▸ PROBLEM TO WORK ON:
Setting aside any pictures, reproduce the data exactly.

▸ Stored items:

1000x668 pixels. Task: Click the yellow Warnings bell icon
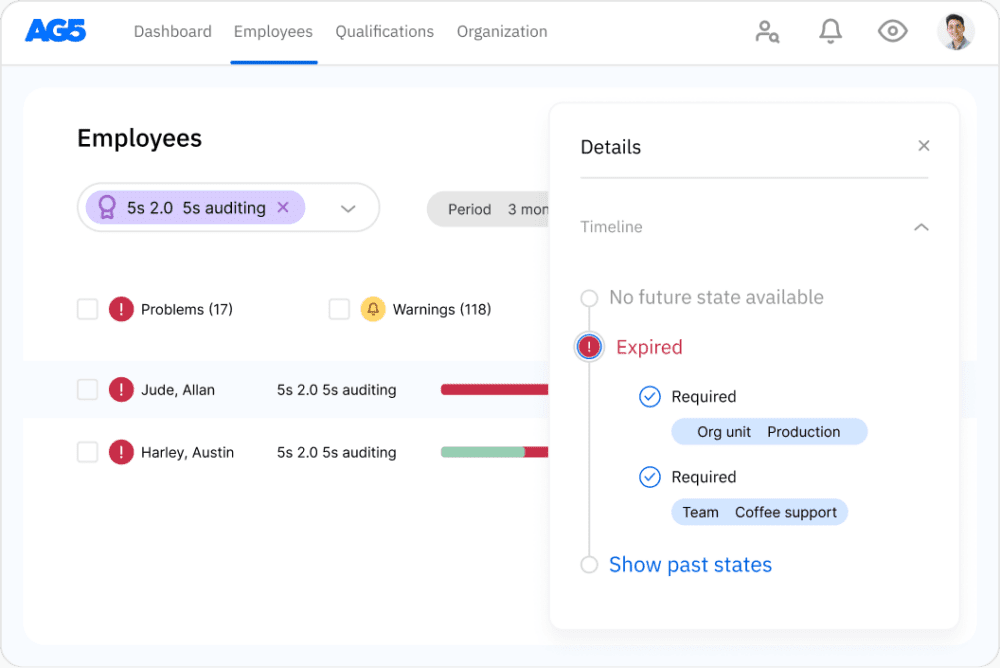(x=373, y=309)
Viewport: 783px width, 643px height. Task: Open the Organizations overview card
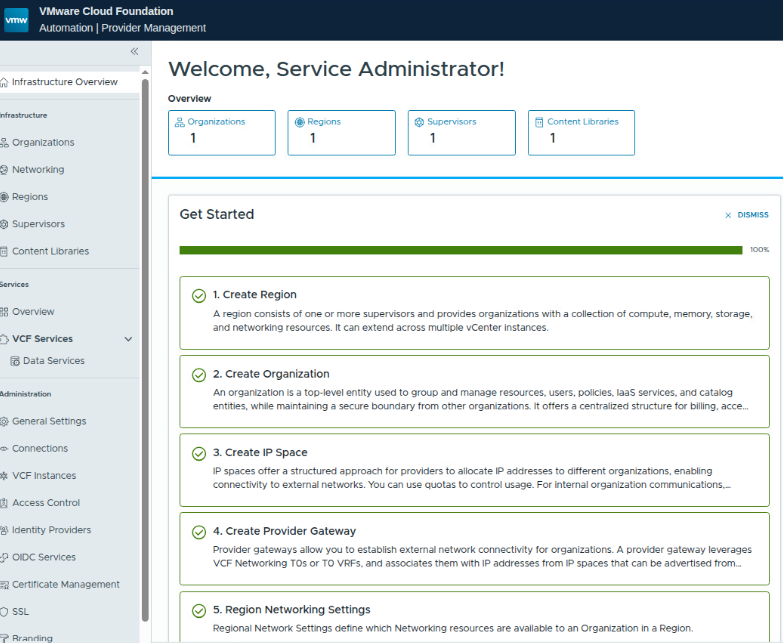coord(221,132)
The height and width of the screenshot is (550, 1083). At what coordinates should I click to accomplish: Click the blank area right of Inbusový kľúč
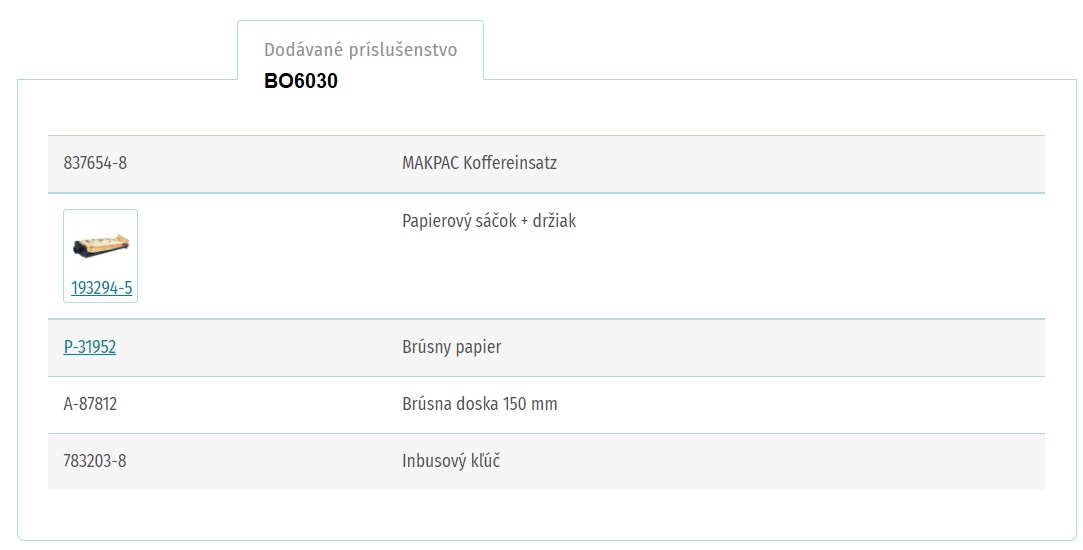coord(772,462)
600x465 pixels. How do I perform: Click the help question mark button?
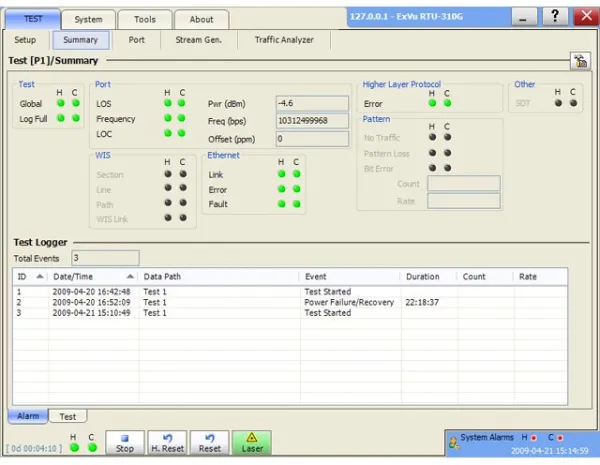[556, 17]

▸ EXPECTED OUTPUT:
1000x668 pixels. Task: Click the yellow Warnings bell icon
(x=373, y=309)
Viewport: 783px width, 643px height. Task: Open the Organizations overview card
coord(221,132)
The height and width of the screenshot is (550, 1083). At what coordinates should I click to accomplish: Click the blank area right of Inbusový kľúč
coord(772,462)
600x465 pixels. How do I perform: Click the help question mark button?
[556, 17]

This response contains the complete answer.